Todos hablaron de Armand durante unos momentos hasta que el tabernero de mayor edad los detuvo sacando a colación un chisme sobre el cura del pueblo y mientras relataba la historia el mosquetero de ojos azules, del cual Armand aún no había oído el sonido de su voz, se acercó a tabernero más joven y le pidió algo casi por señas para no interrumpir el relato que se estaba tratando. El tabernero asintió con una sonrisa y se levantó frotándose las manos en el delantal. Al parecer también habían estado comiendo del queso y bebiendo del vino que se les había servido a aquellos viajeros.
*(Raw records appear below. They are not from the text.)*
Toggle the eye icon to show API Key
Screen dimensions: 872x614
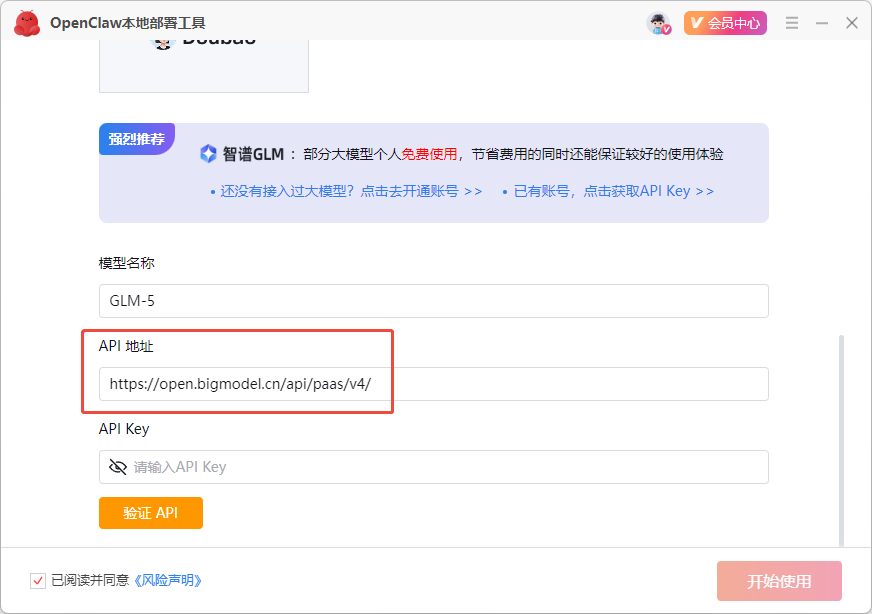(118, 467)
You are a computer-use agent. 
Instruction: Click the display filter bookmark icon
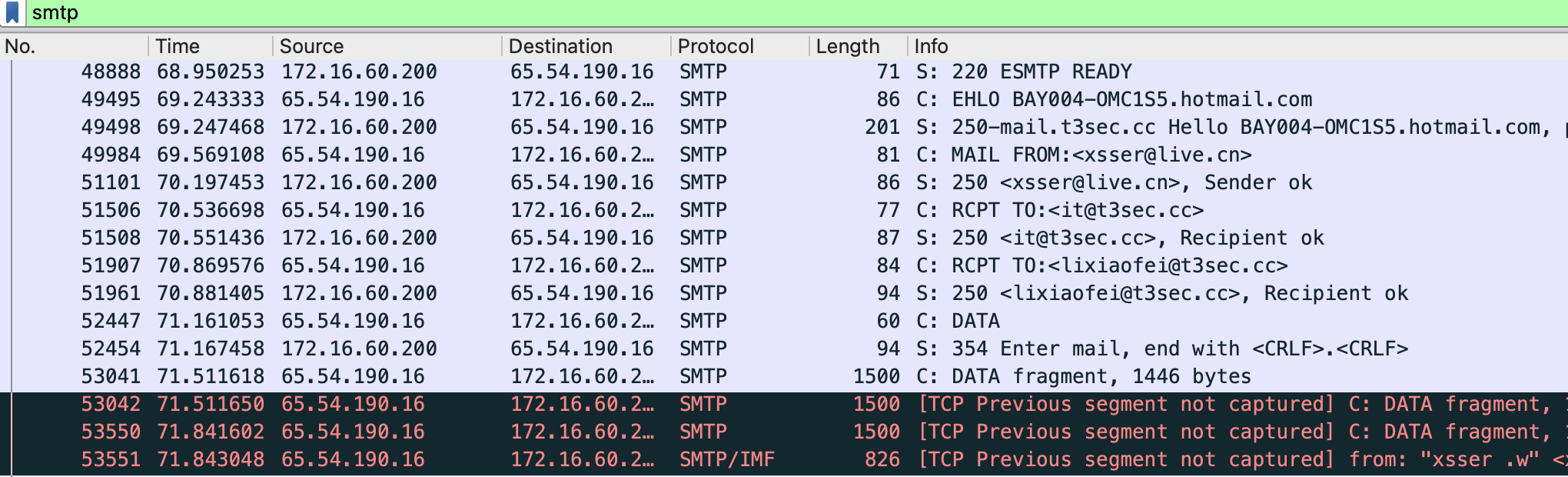[x=12, y=12]
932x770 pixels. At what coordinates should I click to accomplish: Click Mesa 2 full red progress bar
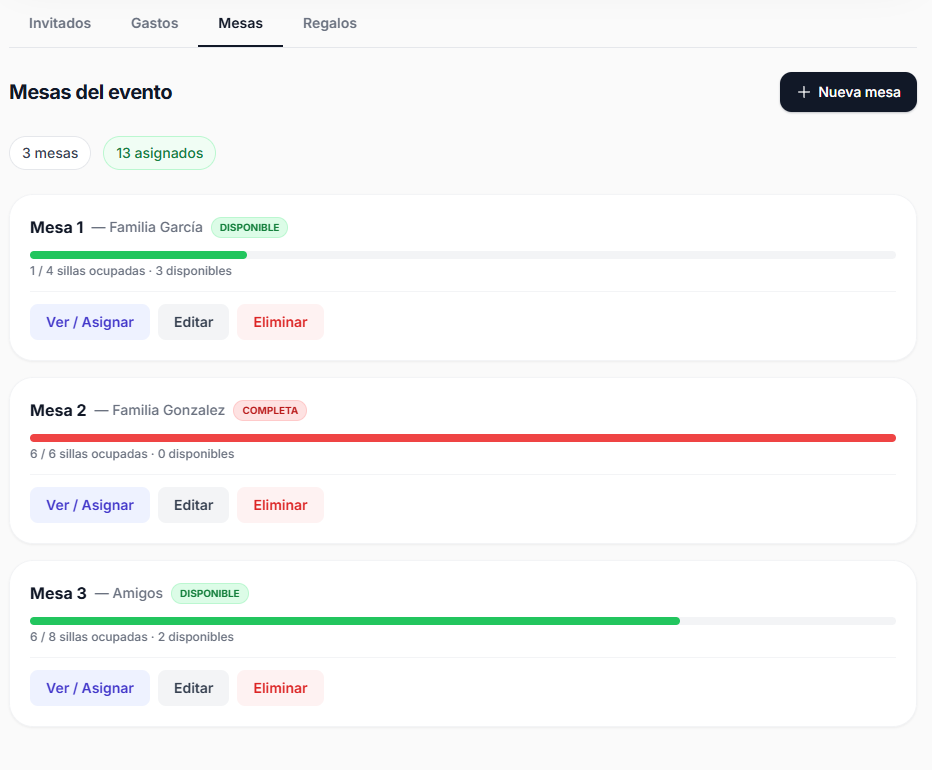[463, 438]
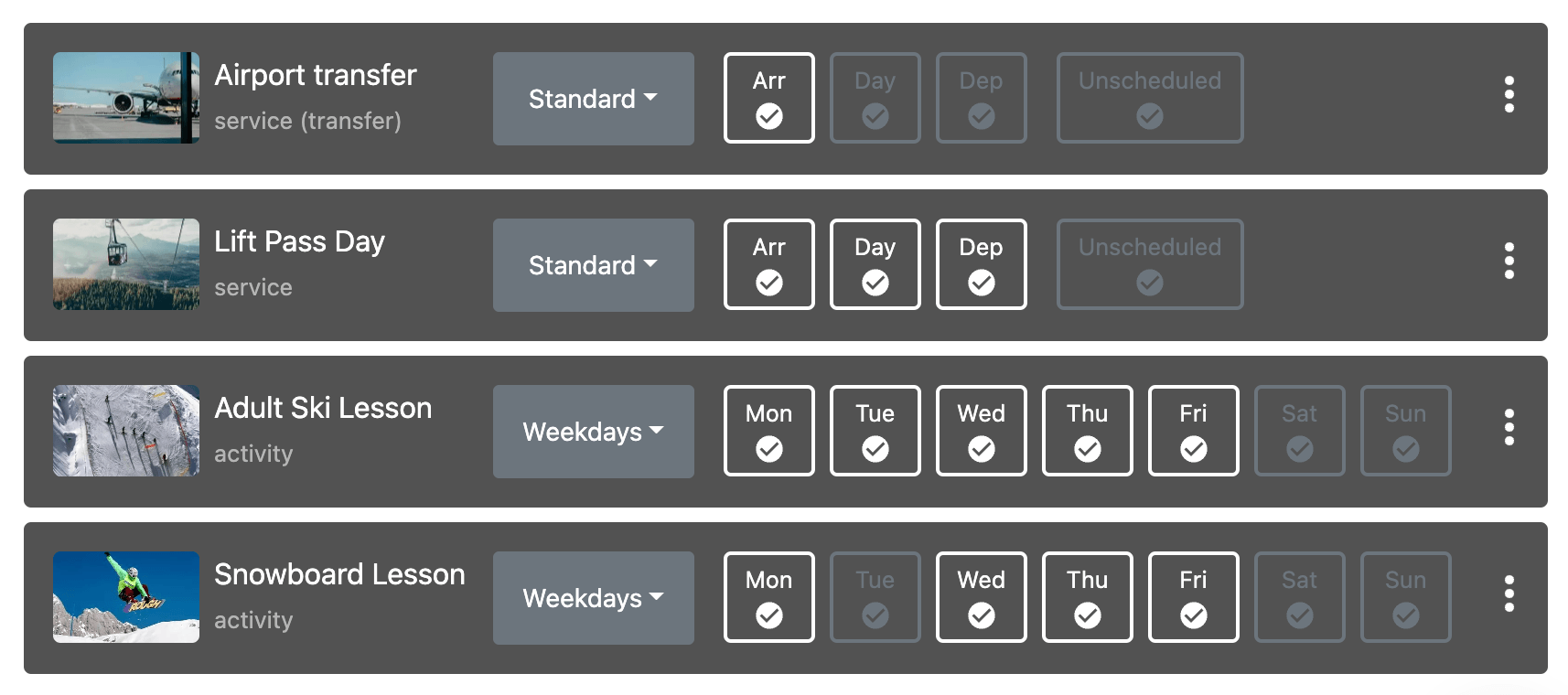Expand the Standard dropdown for Lift Pass Day
This screenshot has width=1568, height=695.
pos(594,265)
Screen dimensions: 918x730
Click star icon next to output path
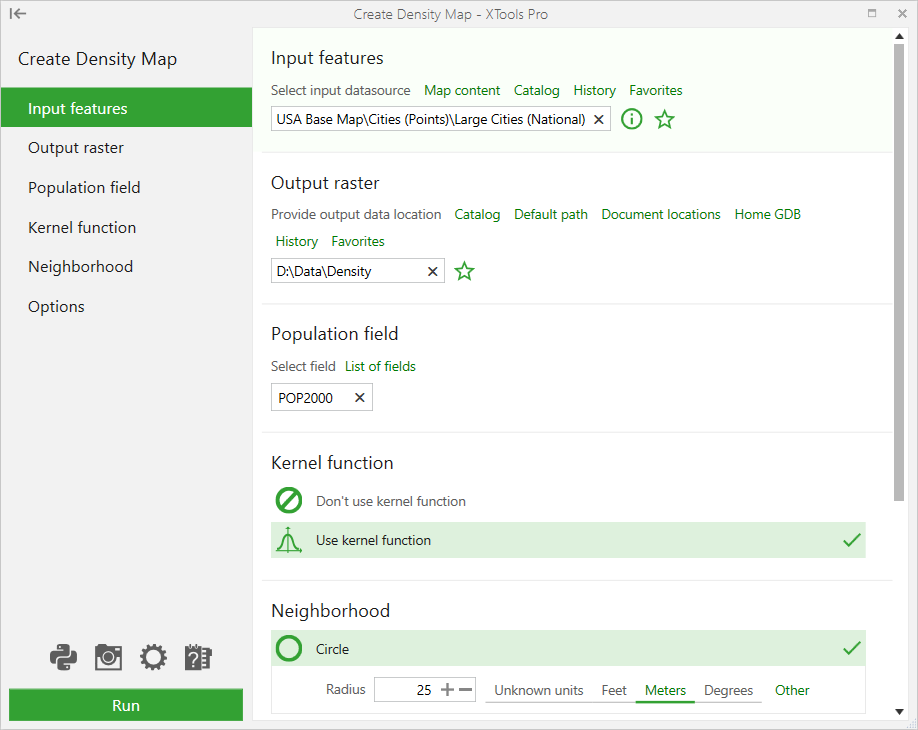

Si no se conocían entre ellos habían hecho buenas migas el tiempo que estuvieron allí.

Apenas un minuto después, cuando Armand apuraba su copa de vino el tabernero le puso delante una copa con agua fresca y un par de porciones de queso en aceite. El primer gesto de Armand fue negar con la mano mientras alejaba de sí la copa vacía de vino.

—No he pedido nada más. De veras. —Dijo, más apurado por el dinero que por el pudor.

—Te invitan los caballeros de aquella mesa. —Dijo señalando la única mesa ocupada que había en el local aparte de la de Armand, pero él sabía de sobra, con una sola mirada lo había sabido, que no habían sido los caballeros, sino tan solo uno de ellos el que le estaba ofreciendo aquella comida.


—No, muchas gracias. —Rehusó a lo que el tabernero se vio en un ligero apuro, pues no deseaba ofender al mosquetero y mucho menos tener que lidiar con el ceño que comenzaba a fruncirse en aquel rostro tan joven pero tan fiero y decidido—. No acepto caridad. —Sentenció.

—Por favor, es solo una invitación. El agua es fresca, tenemos un pozo en el patio. Más pura no puede ser.

—¡Acéptala, muchacho! —Dijo el mosquetero de más edad desde la otra punta del local mientras levantaba una copa de vino—. Pareces exhausto. No queremos que te desplomes mientras montas a caballo.

El joven dudó un instante, pero no sobre si aceptar o no el convite, pues estaba decidido a rehusarlo. Sino a levantar la mirada y tener que enfrentarse a aquellos ojos que poco antes le habían trastocado. Sin ni siquiera dirigir una fugaz mirada hacia el mosquetero que le había hablado se limitó a hacer retroceder la copa de agua y la comida con un gesto grosero y condenatorio de su mano. El tabernero acabó por volverse al mosquetero con un interrogante en su expresión y el mayor de ellos decidió dar por terminado el tira y afloja.

—Tráemelo aquí entonces. —Fingía seguir con su tono divertido y desinteresado pero soltaba las palabras con más brusquedad, haciendo evidente que se le había ofendido a pesar de que no hubiese sido él el que tuvo el buen gesto.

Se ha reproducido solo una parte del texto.